» **YOUR GOAL**: An exact repeat is needed of the lines from the one with "Where should I" through the last line of the data below. Please omit the pictures.

EXTRACTED RECORDS START

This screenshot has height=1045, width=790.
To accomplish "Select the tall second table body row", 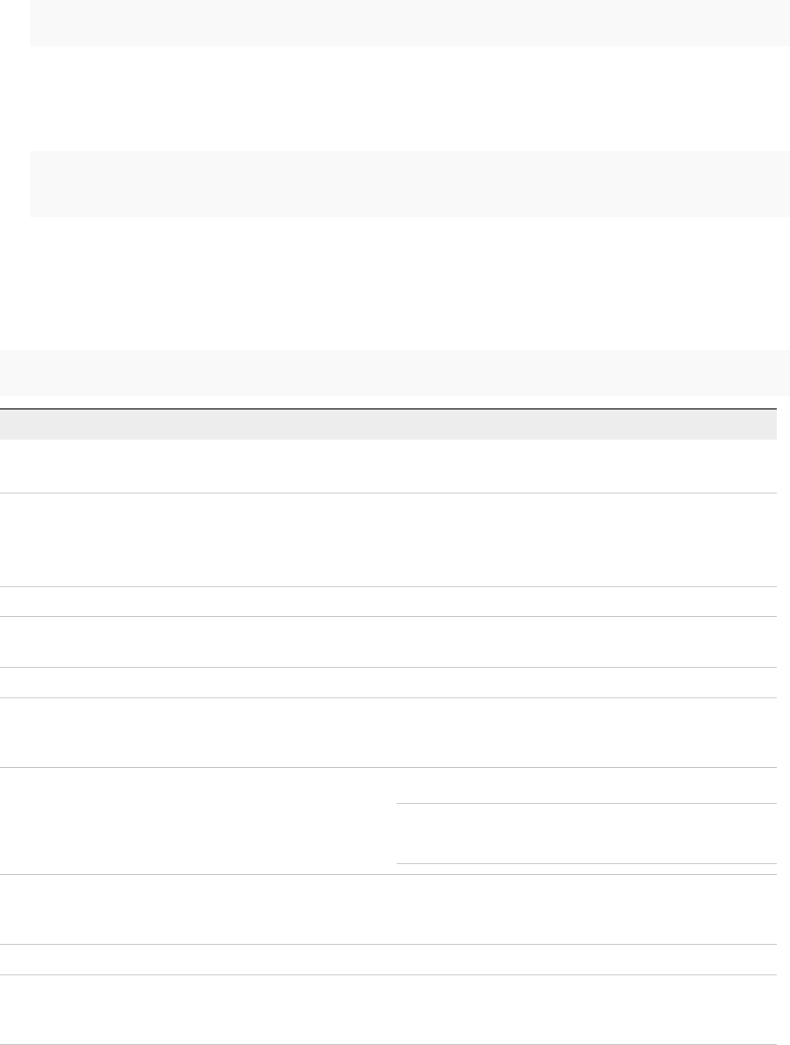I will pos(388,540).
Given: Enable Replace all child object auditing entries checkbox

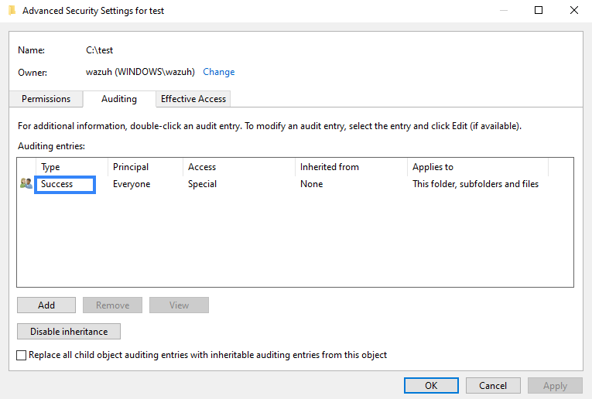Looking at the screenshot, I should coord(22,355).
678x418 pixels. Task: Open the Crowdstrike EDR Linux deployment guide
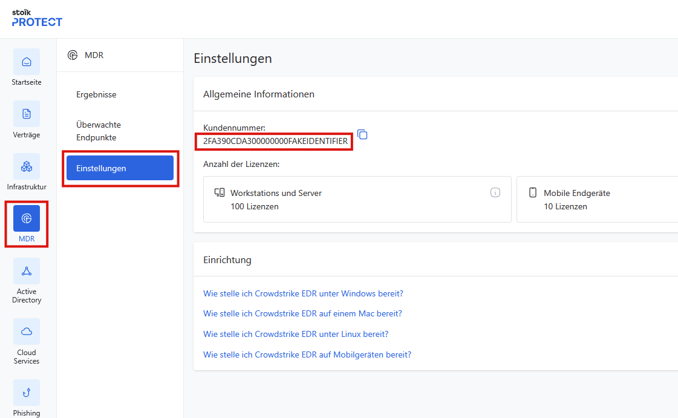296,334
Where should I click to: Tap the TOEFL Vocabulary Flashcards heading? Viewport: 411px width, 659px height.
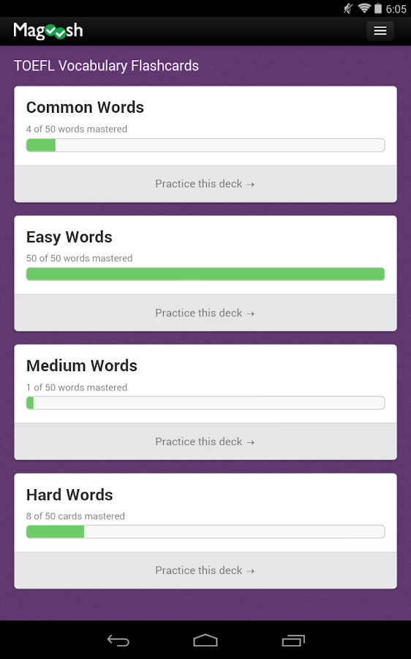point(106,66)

EXTRACTED RECORDS END

» **YOUR SOLUTION**:
Where should I click to: Tap the TOEFL Vocabulary Flashcards heading? Viewport: 411px width, 659px height.
point(106,66)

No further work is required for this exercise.